Authors: Peijin Zhang (Center for Solar-Terrestrial Research, New Jersey Institute of Technology, Newark, NJ 07102, USA), Bin Chen (Center for Solar-Terrestrial Research, New Jersey Institute of Technology, Newark, NJ 07102, USA), Gregory Fleishman (Center for Solar-Terrestrial Research, New Jersey Institute of Technology, Newark, NJ 07102, USA), Alexey Kuznetsov (Institute of Solar-Terrestrial Physics, Siberian Branch of the Russian Academy of Sciences, Irkutsk 664033, Russia), Cooper Downs (Predictive Science Inc., San Diego, CA 92121, USA), Surajit Mondal (National Centre for Radio Astrophysics, Tata Institute of Fundamental Research, Pune 411007, India), Sijie Yu (Center for Solar-Terrestrial Research, New Jersey Institute of Technology, Newark, NJ 07102, USA)

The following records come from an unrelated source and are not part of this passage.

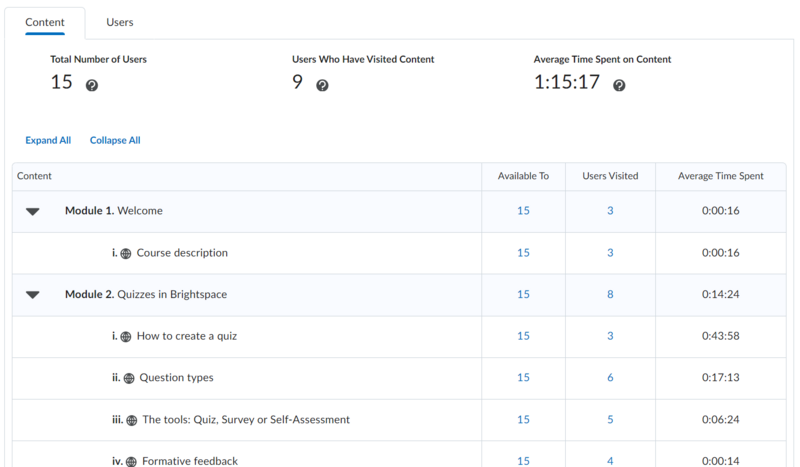Click globe icon next to How to create a quiz
The height and width of the screenshot is (467, 800).
[x=126, y=337]
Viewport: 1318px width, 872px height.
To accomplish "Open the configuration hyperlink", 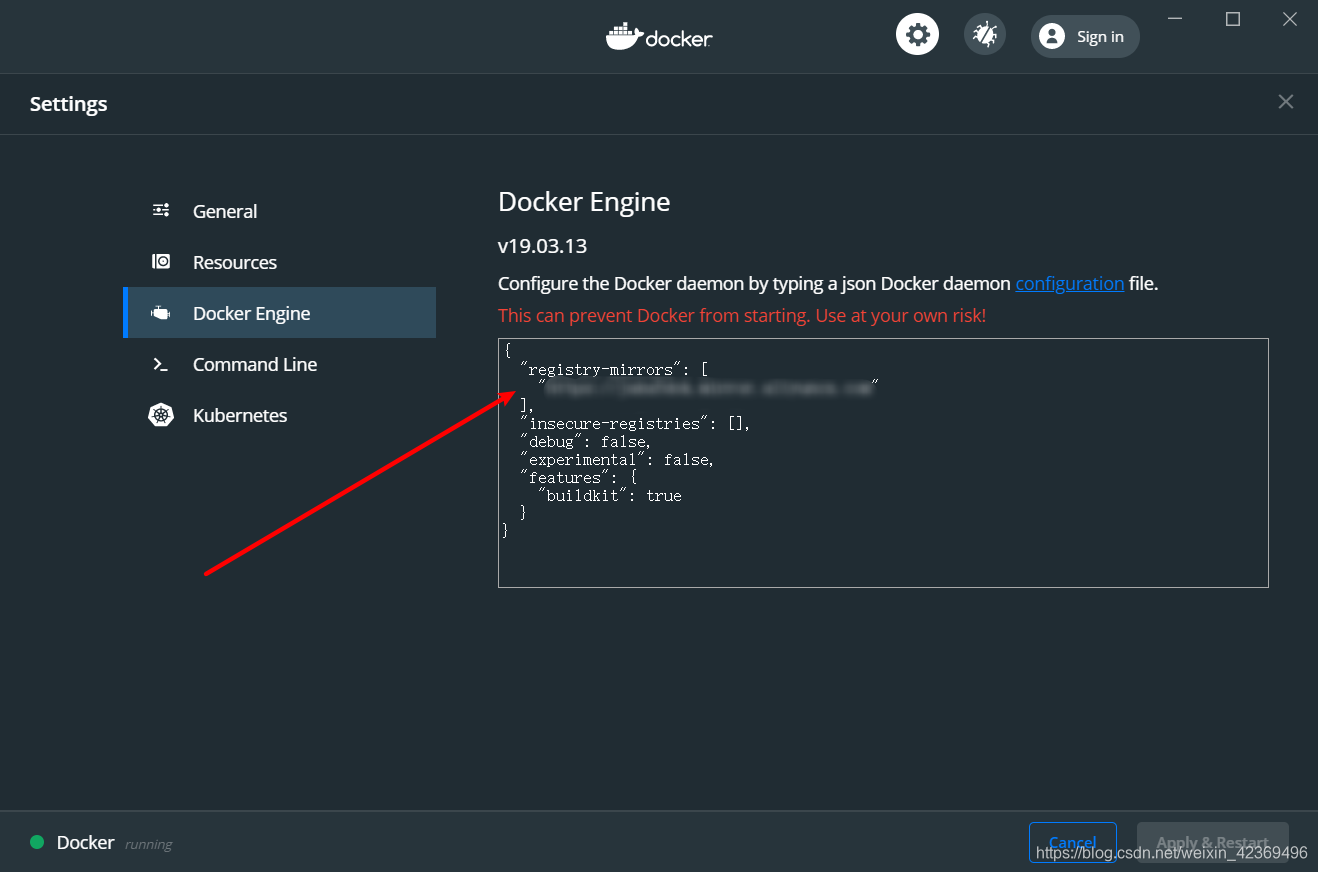I will [1069, 283].
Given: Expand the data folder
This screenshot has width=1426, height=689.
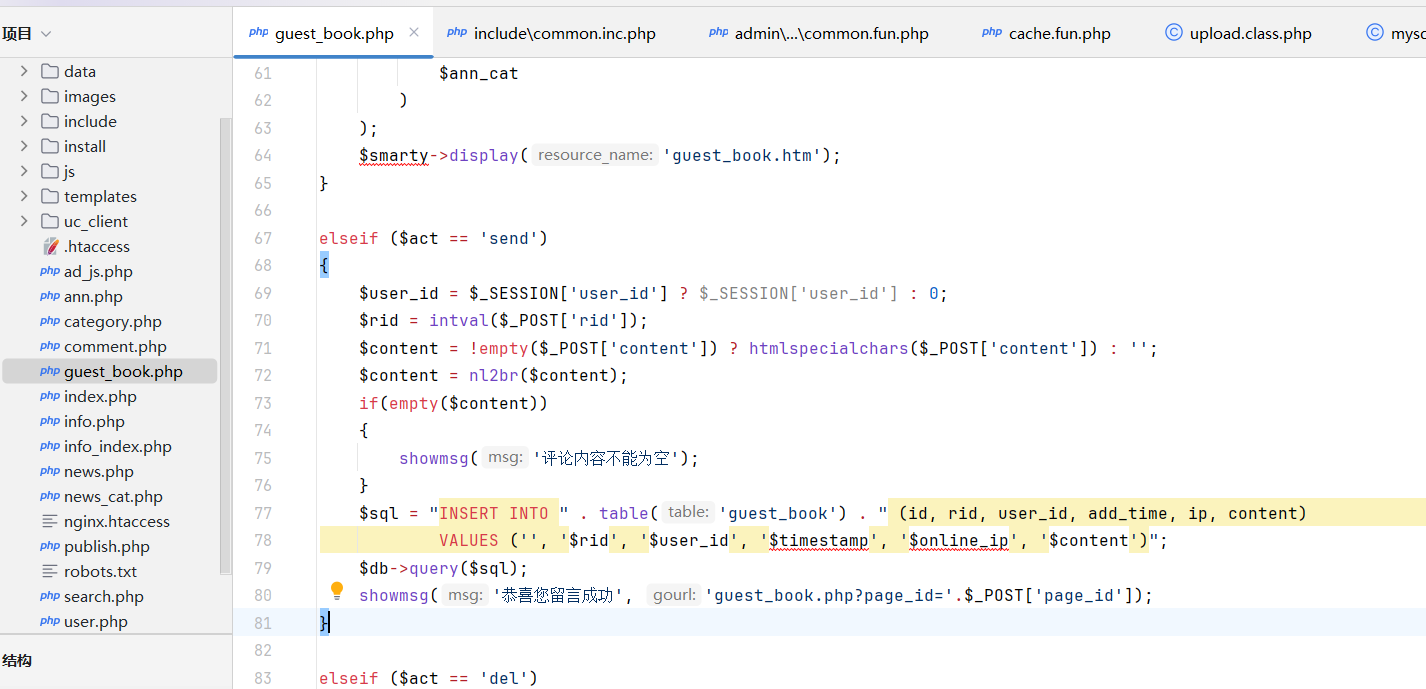Looking at the screenshot, I should tap(24, 72).
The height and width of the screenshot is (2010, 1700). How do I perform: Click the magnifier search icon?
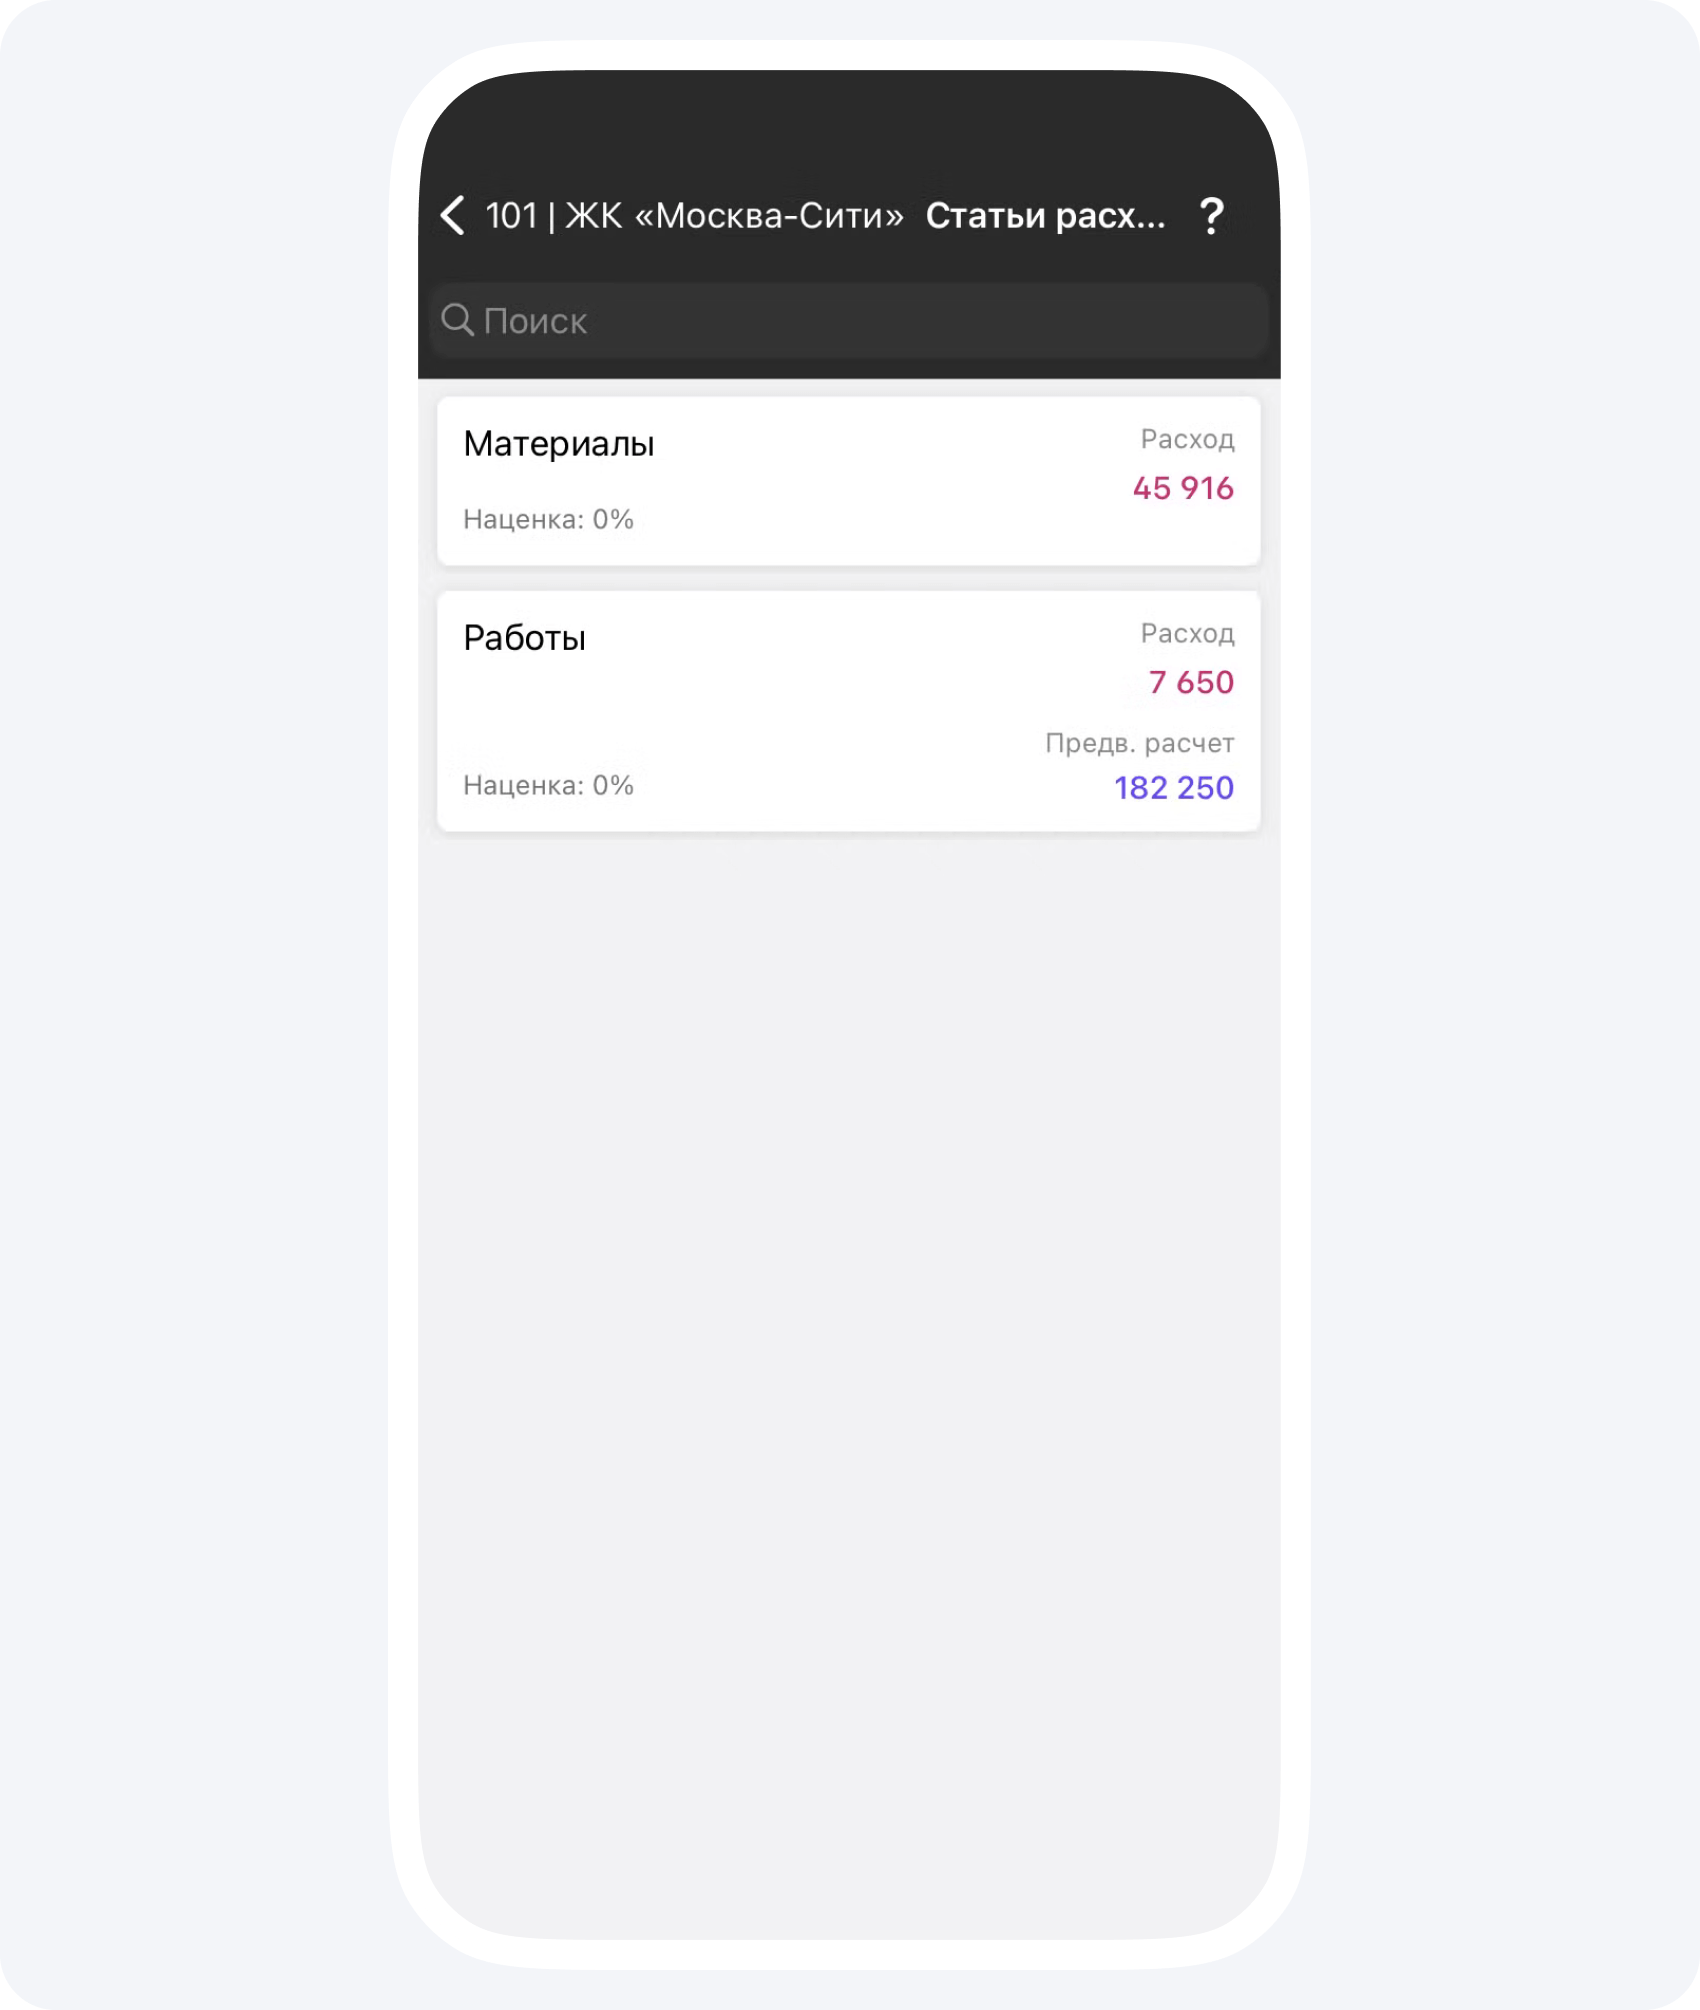click(x=457, y=320)
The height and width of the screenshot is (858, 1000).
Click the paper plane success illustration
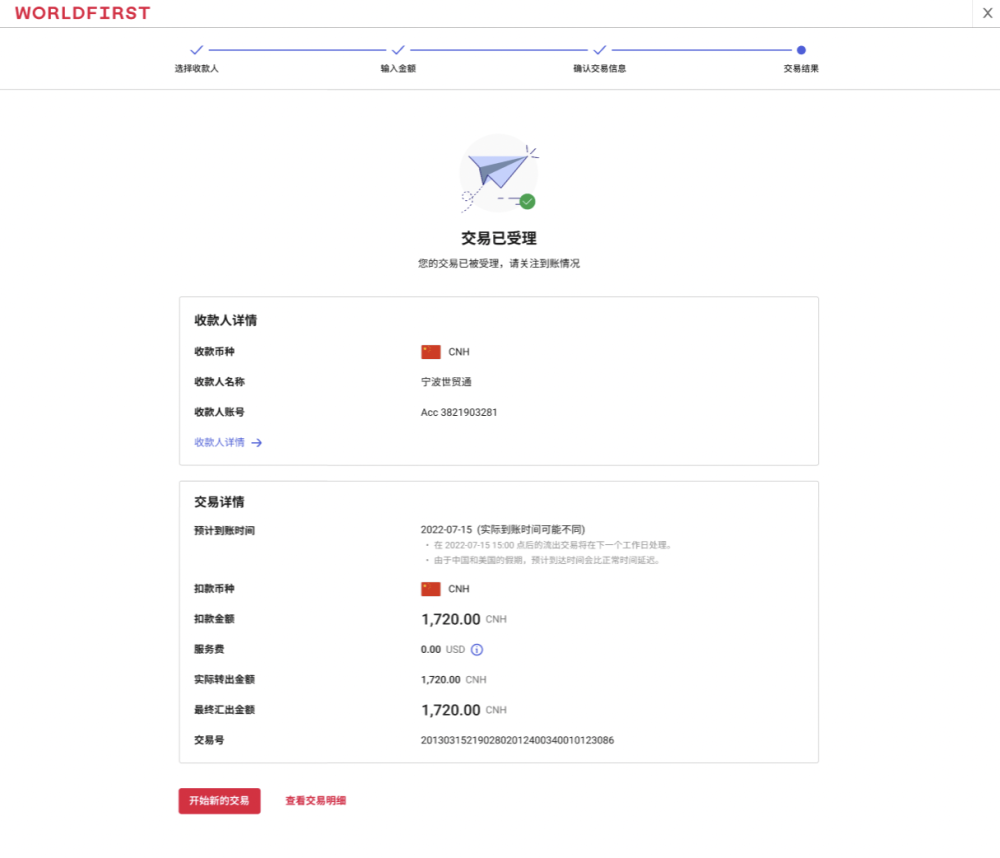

Incoherent radio emission at meter–decimeter wavelengths is a key diagnostic of thermal plasma in the quiet solar corona, but below about 1 GHz, refraction can strongly alter apparent source size and brightness. We develop a forward-modeling framework that combines refractive ray tracing through a global 3D coronal model with radiative transfer along each ray. The method tracks ray-tube expansion and incorporates geometric magnification to conserve flux under focusing and defocusing. Thermal emission and absorption are then computed along each traced line by solving the radiative transfer equation, producing synthetic radio maps from 40 to 800 MHz. Applied to a coronal model with prescribed electron density, temperature, and magnetic field, the framework reproduces the quiet-Sun background spectra broadly consistent with observations when propagation effects are included, while active-region brightness remains less accurately reproduced. These results establish a physics-based framework for generating low-frequency quiet-Sun synthetic images, enabling quantitative comparisons with interferometric observations and assessment of propagation effects on observed coronal morphology.